Location
- Old Hall Lane Walsall, West Midlands, WS9 0RF England 52°33′40″N 1°54′54″W﻿ / ﻿52.561109°N 1.914953°W

Information
- Former name: Barr Beacon Language College
- Type: Academy
- Motto: 'Proud to Succeed'
- Established: 1954
- Local authority: Walsall
- Specialist: School
- Department for Education URN: 136885 Tables
- Ofsted: Reports
- Chair: D Park
- Headteacher: Kate Hibbs
- Staff: 100+
- Gender: Coeducational
- Age: 11 to 18
- Enrolment: 1,556
- Houses: Malvern, Wrekin, Clent, Bredon, Kinver
- Colours: Gold, blue, green, red and purple
- Website: www.barrbeaconschool.co.uk

= Barr Beacon School =

Barr Beacon School, formerly Barr Beacon Language College, is a mixed secondary school in Walsall, England, which acquired Academy status in 2011, when it readopted the school's original name: Barr Beacon School.
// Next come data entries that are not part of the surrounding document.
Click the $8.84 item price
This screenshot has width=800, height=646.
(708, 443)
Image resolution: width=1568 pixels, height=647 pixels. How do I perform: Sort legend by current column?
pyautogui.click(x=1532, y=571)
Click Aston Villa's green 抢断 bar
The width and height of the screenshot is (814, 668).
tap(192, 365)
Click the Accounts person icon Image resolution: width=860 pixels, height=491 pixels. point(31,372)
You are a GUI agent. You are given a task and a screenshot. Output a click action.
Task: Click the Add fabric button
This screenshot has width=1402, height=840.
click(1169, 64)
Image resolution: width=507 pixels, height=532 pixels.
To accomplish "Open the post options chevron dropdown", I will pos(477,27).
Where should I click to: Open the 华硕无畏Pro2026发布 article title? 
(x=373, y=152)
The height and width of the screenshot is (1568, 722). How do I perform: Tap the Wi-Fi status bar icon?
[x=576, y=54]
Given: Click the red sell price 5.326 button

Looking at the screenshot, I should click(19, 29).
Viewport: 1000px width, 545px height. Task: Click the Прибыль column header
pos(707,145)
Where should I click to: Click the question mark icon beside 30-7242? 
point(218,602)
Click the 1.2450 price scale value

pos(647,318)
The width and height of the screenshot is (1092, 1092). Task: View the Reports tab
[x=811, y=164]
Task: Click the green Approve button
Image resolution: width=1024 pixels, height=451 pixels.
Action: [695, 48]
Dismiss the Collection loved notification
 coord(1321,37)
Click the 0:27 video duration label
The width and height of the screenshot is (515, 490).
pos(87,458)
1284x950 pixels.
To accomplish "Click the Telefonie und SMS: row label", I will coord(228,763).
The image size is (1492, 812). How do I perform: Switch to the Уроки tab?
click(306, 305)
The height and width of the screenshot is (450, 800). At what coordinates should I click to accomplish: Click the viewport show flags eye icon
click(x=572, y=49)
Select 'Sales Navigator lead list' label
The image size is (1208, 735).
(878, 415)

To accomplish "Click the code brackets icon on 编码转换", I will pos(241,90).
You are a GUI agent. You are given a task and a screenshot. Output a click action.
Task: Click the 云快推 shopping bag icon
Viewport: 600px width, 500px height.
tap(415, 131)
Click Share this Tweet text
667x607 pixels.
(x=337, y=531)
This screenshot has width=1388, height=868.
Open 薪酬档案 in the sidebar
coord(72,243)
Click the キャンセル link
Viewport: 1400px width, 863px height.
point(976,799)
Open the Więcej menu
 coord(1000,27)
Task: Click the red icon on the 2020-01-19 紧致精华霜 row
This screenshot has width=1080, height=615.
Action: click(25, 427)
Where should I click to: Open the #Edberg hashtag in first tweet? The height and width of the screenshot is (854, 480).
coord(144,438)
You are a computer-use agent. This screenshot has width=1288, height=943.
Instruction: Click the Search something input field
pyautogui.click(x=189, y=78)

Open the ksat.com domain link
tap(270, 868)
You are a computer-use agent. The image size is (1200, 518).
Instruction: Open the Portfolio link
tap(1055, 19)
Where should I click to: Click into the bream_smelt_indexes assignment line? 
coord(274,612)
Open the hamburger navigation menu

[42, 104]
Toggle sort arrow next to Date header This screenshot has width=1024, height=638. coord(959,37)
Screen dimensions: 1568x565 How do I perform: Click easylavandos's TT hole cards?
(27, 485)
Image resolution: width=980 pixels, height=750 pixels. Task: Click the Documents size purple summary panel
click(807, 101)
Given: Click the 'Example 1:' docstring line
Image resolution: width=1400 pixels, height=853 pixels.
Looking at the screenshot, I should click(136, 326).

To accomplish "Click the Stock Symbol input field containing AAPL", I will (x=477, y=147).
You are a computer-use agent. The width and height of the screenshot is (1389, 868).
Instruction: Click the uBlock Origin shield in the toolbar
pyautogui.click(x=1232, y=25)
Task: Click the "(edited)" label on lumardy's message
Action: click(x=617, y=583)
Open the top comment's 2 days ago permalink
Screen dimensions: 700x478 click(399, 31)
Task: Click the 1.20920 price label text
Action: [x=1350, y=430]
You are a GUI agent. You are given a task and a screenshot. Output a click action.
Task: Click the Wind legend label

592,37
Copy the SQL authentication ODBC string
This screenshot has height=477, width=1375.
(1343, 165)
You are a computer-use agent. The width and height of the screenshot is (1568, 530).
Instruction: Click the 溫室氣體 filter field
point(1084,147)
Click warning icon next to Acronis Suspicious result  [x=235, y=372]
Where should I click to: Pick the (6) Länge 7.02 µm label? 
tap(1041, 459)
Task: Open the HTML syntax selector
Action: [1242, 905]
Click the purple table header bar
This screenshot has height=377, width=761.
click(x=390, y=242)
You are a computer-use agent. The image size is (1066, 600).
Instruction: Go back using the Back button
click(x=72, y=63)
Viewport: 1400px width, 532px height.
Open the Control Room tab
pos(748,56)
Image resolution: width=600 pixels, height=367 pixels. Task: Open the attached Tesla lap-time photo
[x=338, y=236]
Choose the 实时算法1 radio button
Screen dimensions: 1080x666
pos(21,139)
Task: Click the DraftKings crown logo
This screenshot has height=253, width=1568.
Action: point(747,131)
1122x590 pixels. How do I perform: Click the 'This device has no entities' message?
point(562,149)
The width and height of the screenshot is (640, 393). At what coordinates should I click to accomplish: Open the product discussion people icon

It takes this name from the adjacent hill, Barr Beacon. The school was designated a specialist Language College in September 2003 but does not have this designation today. It has over 1500 pupils, including a sixth form of approximately 200.

== History ==
The school was built to serve the adjacent Pheasey Estate, and opened in 1958 under the same headmastership as Aldridge Grammar School. In 1960 it had its own headmaster, Mr. Tyas, Deputy Head, Mr Brown, as an 11-15 plus 1 year GCE O Level secondary modern school for 300 pupils before converting to a 13-18 comprehensive in September 1972 under the reorganisation of schools in Aldridge-Brownhills, the urban district that was absorbed into the Metropolitan Borough of Walsall in 1974. However, it was reorganised into an 11-18 school in September 1986, and has retained that age range ever since.

===1983 arson attack===
An arson attack took place at the school on the morning of 5 June 1983. 70 firefighters used water from the school swimming pool to extinguish the fire, which destroyed ten classrooms and caused £500,000 worth of damage. The headmaster was David Lobley.

== Subjects ==
Subjects studied at Barr Beacon: English Literature, English Language, mathematics, German, French, biology, physics, chemistry, computer science, history, geography, psychology, dance, drama, art, textiles, child development, physical education, health and social care, media studies.

== Construction ==
The building was initially planned and constructed by Ian Woodley Associates with surveying and mapping of the area completed by P. O'Connor and sons. Actual construction beginning in March 1951. Actual construction was completed by an amalgamation of Ian Woodley Associates, Gaz Baldwyn-Jolly plastering limited and Whalley Forklift rentals. The first building (currently A block) was completed before schedule in late 1952 and the final block originally planned (currently D block) being completed on time in 1958 ready for teaching in the same year. Once the first canteen (located in A block) was built the kitchen was furnished by N. Burnett & Co. catering suppliers to provide food for staff and students at the school.

==School performance==

The school was judged Outstanding in its Ofsted inspection of 2014. As of 2023, its most recent inspection was in November 2022, with an outcome of Good.